▶ Exercise text:
>>>>
‘Game-changing’ South African mRNA hub set to be a foundation for self-reliance

pharmafile | February 15, 2022 | News story | Manufacturing and Production  

WHO officials have visited a number of public and private sector partners that are collaborating to develop and build WHO’s global mRNA vaccine technology transfer hub in South Africa.

Based on the vision of the Governments of South Africa and France for diversifying vaccine manufacturing and specifically accelerating vaccine production in Africa, a consortium including the Medicines Patent Pool, Biovac, Afrigen Biologics and Vaccines, South Africa’s Department of Science and Innovation, the South African Medical Research Council (SAMRC), a network of universities and the Africa Centres for Disease Control and Prevention (CDC), are driving forward the initiative.

For much of 2021, limited global vaccine supply led to huge disparities in COVID-19 vaccine access, leaving billions of people – especially in low- and middle-income countries – unprotected against serious disease and death from COVID-19.

Low levels of vaccine coverage also provided the ideal conditions for new variants to develop. While supply has now increased, access to any new formulations of COVID-19 vaccines – tailored specifically to new variants – is also likely to be unequal, because manufacturing capacity remains limited to only a small handful of companies and countries.

“Covid-19 has demonstrated the importance of investments in science, technology and innovation. Therefore preparing for future pandemics is key and so the WHO mRNA global hub is a critical building block to ensure that South Africa and the whole continent has the production capacity that is essential for equitable vaccine rollout,” said Dr Blade Nzimande, Minister of Higher Education, Science and Technology of South Africa. “The mRNA technology is not only for COVID-19, we hope it can be adapted to help us in the fight against HIV, tuberculosis and malaria, which is why we’re investing heavily, alongside international partners, in this initiative.”
<<<<
▶ Extracted records:
>>>>
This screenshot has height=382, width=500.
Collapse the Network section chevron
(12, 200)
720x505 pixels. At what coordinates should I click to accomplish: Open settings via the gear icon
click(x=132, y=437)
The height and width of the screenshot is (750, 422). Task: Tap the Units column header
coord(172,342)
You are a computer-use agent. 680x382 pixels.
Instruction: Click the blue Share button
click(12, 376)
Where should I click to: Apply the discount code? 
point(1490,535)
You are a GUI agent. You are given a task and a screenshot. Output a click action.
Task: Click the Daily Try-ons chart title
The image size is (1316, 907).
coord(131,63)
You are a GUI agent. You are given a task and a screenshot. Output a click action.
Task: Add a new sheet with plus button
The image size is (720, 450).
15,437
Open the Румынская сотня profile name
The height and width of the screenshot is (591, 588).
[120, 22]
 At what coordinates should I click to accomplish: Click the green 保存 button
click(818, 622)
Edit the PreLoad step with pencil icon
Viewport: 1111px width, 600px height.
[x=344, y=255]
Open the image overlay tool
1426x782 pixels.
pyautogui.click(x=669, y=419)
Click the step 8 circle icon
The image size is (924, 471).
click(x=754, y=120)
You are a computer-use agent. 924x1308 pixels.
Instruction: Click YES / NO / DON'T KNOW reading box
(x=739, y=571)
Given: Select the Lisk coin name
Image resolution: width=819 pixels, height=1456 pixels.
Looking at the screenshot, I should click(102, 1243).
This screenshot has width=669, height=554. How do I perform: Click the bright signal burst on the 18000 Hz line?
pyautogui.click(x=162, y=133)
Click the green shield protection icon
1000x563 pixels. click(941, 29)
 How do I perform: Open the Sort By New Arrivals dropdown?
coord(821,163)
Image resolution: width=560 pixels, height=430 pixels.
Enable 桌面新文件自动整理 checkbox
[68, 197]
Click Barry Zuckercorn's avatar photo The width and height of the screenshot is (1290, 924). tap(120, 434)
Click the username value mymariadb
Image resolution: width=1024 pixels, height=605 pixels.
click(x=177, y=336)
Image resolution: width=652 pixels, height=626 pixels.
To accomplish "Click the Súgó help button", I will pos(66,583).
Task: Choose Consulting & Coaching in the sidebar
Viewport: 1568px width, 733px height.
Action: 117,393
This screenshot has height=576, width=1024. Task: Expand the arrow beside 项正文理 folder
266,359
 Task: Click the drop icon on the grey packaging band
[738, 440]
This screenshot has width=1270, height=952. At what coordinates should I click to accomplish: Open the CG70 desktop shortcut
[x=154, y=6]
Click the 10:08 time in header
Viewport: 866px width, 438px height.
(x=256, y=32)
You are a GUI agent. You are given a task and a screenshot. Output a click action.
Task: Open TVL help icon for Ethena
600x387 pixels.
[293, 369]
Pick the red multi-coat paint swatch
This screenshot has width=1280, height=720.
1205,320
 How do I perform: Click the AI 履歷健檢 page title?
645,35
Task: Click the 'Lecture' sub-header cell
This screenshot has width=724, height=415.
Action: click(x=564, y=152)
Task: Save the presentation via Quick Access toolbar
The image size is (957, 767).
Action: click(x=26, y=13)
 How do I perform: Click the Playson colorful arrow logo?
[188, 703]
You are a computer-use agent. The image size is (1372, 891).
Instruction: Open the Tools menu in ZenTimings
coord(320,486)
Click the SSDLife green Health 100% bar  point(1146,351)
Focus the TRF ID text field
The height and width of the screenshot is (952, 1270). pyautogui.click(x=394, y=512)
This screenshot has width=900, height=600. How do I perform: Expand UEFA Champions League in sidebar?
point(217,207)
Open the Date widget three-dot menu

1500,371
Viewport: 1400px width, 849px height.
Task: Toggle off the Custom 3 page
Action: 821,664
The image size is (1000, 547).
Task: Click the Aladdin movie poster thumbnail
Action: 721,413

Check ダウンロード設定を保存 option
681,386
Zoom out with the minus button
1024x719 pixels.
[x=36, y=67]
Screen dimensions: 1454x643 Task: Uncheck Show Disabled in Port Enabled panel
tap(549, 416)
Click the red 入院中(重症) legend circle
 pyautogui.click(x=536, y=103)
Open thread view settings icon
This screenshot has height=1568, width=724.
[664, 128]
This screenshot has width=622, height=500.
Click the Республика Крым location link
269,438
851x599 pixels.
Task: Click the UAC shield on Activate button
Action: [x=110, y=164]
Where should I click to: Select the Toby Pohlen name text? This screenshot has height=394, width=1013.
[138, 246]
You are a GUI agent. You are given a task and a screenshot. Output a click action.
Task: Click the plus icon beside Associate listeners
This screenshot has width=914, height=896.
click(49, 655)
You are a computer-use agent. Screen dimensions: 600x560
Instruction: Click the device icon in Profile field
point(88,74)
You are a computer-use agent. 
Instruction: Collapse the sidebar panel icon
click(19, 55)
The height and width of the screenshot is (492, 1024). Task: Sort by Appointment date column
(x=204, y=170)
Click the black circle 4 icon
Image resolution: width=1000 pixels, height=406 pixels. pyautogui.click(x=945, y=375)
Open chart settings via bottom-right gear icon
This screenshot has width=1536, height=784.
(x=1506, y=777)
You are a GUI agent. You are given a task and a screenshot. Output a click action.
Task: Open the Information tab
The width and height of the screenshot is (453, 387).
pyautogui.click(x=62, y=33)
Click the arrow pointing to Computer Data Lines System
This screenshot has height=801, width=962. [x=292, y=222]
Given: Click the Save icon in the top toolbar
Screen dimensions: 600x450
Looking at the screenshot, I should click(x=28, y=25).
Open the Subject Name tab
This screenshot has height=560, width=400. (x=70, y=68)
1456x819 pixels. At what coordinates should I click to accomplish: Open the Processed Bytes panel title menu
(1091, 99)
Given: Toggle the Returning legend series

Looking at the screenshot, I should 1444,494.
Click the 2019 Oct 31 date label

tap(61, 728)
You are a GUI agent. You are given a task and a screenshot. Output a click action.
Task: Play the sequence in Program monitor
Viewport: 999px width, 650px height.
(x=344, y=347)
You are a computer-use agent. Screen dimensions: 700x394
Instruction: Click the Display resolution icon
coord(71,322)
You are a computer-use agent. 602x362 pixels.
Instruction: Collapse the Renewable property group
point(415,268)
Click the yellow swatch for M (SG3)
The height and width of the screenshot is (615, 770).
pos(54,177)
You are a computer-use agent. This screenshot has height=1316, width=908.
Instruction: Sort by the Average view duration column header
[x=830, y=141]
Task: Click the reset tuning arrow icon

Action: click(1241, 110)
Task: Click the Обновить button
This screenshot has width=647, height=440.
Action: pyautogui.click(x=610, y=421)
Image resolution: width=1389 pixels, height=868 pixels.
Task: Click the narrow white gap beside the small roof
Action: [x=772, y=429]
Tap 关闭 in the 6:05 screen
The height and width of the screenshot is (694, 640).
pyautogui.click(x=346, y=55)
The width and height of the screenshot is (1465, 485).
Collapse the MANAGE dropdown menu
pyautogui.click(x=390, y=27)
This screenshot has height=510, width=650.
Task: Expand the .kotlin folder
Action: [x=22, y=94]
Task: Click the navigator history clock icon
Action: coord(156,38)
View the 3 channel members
<<<<
▶ Tasks and exercises:
(a) Answer these questions about the article on the South African mRNA hub:
(i) The initiative is based on the vision of which two governments?
(ii) Why is access to new COVID-19 vaccine formulations likely to be unequal?
(iii) Besides COVID-19, which diseases does Dr Blade Nzimande hope mRNA technology can help fight?
(b) Print the part of the article on the South African mRNA hub starting at "For much of" and ending at "companies and countries.".

▶ Answers for the tasks:
(a)
(i) The Governments of South Africa and France.
(ii) Manufacturing capacity remains limited to only a small handful of companies and countries.
(iii) HIV, tuberculosis and malaria.

(b)
For much of 2021, limited global vaccine supply led to huge disparities in COVID-19 vaccine access, leaving billions of people – especially in low- and middle-income countries – unprotected against serious disease and death from COVID-19.

Low levels of vaccine coverage also provided the ideal conditions for new variants to develop. While supply has now increased, access to any new formulations of COVID-19 vaccines – tailored specifically to new variants – is also likely to be unequal, because manufacturing capacity remains limited to only a small handful of companies and countries.